Arrivé à ce point, je fois clarifier ici que je ne confond pas le sport avec le business de la mafia internationale du football, qui sert avant toute chose à faire accepter l’idéologie capitaliste et à réaliser d’énormes profits sur le dos de la naïveté populaire. Dans mon adolescence, j’ai pratiqué la boxe, le judo, la natation, l’équitation, le rugby et le football. Depuis mon enfance, je suis supporter du « River Plate » (club de foot argentin, NdT), comme si elle avait encore l’équipe de la fin des années ’40. J’ai eu en outre comme ami Osvaldo Soriano, qui unissait ses qualités d’écrivain avec la passion – le pauvre ! - pour l’équipe de San Lorenzo. Je sais également qu’Edouardo Galeano a un cœur de bon uruguayen qui palpite à double rythme pour le « maillot céleste ». Par conséquent, selon moi, on peut être un passionné de football en tant que spectateur sans pour autant abandonner la catégorie d’être pensant.
Mais il se fait qu’on ne construit pas de centres sportifs où tous peuvent pratiquer gratuitement un sport quelconque, ou le football lui-même, comme partie d’une formation intégrale. Au contraire : les mafieux qui contrôlent le football mondial font construire des tempes immenses pour des « voyeurs », des gens passifs qui vont seulement au stade pour regarder ou qui, pire encore, suivent les matchs une bière à la main sur le divan de leur salon.

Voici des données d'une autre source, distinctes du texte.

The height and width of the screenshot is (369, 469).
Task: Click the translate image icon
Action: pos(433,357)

Le sport, il faut le pratiquer, et pas seulement l’observer à distance sans participer au jeu.
Des joueurs professionnels aux énormes revenus, très supérieurs à ceux des scientifiques les plus qualifiés ; des dirigeants de clubs et de fédérations mafieux ; des investisseurs qui spéculent dans des clubs avec de l’argent qu’ils exportent illégalement de leurs pays respectifs, comme les oligarques russes ; ou les profits obtenus avec l’exploitation du travail semi-esclavagiste, comme pour les cheikhs du Qatar, d’Arabie saoudite ou des Emirats : tel est le « sport » qu’on présente aux gens pauvres qui veulent des victoires, mêmes factices, et qui veulent voir du luxe, même lointain, en s’endettant pour pouvoir assister à l’une des « messes noires » du sport-roi.

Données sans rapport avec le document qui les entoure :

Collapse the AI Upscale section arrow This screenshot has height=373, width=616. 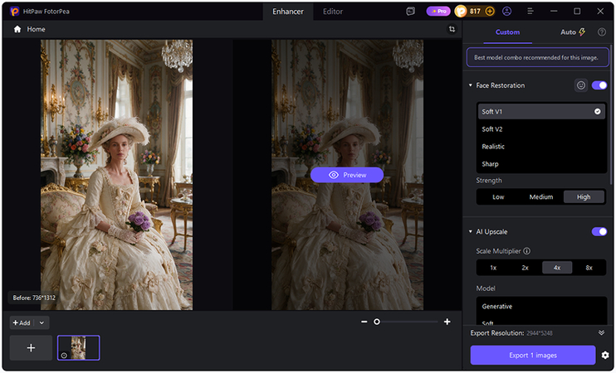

Les travailleurs brésiliens ont donc parfaitement raison de profiter du fait que l’attention des médias du monde entier est concentrée sur leur pays pour avancer leurs revendications et faire grève, démontrant ainsi que le bien être s’obtient dans la lutte contre les critères capitalistes de répartition des fonds publics existants. Ils soulèvent un morceau de la chape de plomb de la domination capitaliste qui se présente au peuple sous forme d’une « fête » et révèlent les problèmes réels qui frappent tous les pays, dépendants et mêmes métropolitains. Ceux qui voient une manœuvre politique de la droite contre le gouvernement du PT (Parti des travailleurs, NdT) dans ces grèves de protestation des expropriés, des travailleurs des transports, de l’enseignement et d’autres secteurs, mentent de manière effrontée et font semblant d’oublier que les options de ce gouvernement auraient pu être autres. Elles auraient pu être proches de ce qu’exige précisément la base naturelle du PT lui-même ; de meilleurs services de santé, de transport et d’éducation ; de meilleurs salaires pour les gens qui sont traités de la même manière que les empereurs traitaient la plèbe romaine.
Les gouvernements « progressistes » d’Amérique Latine qui, comme celui d’Argentine, passent gratuitement tous les sports à la télévision publique - avec comme résultat que les informations et les espaces pour les problèmes réels y sont minimes ou inexistants -, creusent leur propre tombe avec cette démagogie, car seuls des peuples informés et instruits peuvent s’organiser pour résister à l’offensive du grand capital financier mondial.